4. Já em 1958, com apenas 52 anos, terá entrado nas cogitações dos cardeais.
Só que, após um pontificado de quase vinte anos (o de Pio XII), prevaleceu a opção por um pontificado mais curto. E, na verdade, João XXIII já tinha 77 anos quando foi eleito. O seu pontificado só durou cinco anos.
Consta, aliás, que o cardeal Pietro Ciriaci terá espirituosamente vaticinado que, se Siri fosse eleito, teríamos tido não um «Santo Padre», mas um «Eterno Papa»!
5. Tudo indicava, entretanto, que o momento da eleição de Siri tinha chegado em 1963. E o certo é que um conjunto de cardeais ter-se-á abeirado dele no sentido de que aceitasse.
Acontece que Siri não se terá mostrado receptivo. Parece que o Concílio Vaticano II, que João XXIII convocara e estava em pleno curso, não lhe suscitava especial entusiasmo.
As atenções viraram-se, então, para outros nomes.
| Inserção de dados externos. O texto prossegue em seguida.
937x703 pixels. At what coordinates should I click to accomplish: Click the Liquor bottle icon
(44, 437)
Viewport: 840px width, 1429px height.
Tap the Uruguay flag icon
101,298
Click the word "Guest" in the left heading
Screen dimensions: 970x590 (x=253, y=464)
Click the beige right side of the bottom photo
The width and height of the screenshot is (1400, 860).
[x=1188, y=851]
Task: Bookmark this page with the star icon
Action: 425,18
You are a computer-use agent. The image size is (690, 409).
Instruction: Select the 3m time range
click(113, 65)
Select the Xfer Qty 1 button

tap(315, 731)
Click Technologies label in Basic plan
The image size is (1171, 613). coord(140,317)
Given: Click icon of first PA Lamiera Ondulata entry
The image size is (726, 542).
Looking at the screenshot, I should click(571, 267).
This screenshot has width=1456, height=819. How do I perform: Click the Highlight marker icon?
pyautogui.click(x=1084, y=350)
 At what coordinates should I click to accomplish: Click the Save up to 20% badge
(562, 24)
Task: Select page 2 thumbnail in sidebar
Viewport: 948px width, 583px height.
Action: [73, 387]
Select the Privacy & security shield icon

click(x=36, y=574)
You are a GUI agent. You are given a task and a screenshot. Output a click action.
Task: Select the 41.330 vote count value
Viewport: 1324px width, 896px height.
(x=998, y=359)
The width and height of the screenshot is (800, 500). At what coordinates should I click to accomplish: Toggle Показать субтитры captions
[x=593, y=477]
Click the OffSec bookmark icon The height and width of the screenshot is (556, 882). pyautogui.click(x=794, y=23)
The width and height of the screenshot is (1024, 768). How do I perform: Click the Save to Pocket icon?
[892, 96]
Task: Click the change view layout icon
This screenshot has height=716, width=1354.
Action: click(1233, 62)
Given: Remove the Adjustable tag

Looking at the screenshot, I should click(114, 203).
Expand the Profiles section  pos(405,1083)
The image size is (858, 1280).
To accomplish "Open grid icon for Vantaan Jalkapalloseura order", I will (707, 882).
E o escolhido foi o cardeal Montini (Paulo VI).
6. No primeiro conclave de 1978, Siri foi o mais votado nos primeiros escrutínios. Todavia, nos seguintes, Albino Luciani passou para a frente. E aquele que Basil Hume qualificou como o «candidato de Deus» viria a ser o Papa João Paulo I.
O «candidato óbvio» não passaria de uma promessa? Para Siri, nem à terceira foi de vez!
7. Sucede que, volvido pouco mais de um mês, o «Papa do Sorriso» morre e mais um conclave se inicia.
Siri destaca-se desde o princípio, mas, quando parecia que pouco faltava, os votos começam a diminuir.
8. O que parecia inevitável transforma-se em impossível.
E é Karol Wojtyla, inicialmente com poucos votos, que se torna no Papa João Paulo II.
9. Que se terá passado? Há quem aponte dois factores.
Siri ter-se-á recusado a nomear Secretário de Estado, em caso de eleição, o segundo mais votado (cardeal Benelli).
Dizem, porém, que o que mais pesou foi uma entrevista que Siri deu à «Gazzetta del Popolo». Nela, fazia uma avaliação negativa das mudanças introduzidas pelo Concílio Vaticano II, criticando (embora com respeito) a acção de João XXIII e Paulo VI.
10. Perante estas declarações, os poucos votos que faltaram nunca chegaram a aparecer. E foi assim que o outrora visto como «Eterno Papa» se converteu em «quase Papa», em «nunca Papa».
Há momentos em que o silêncio, mesmo não sendo eloquente, pode ser persuasivo. E muito mais convincente!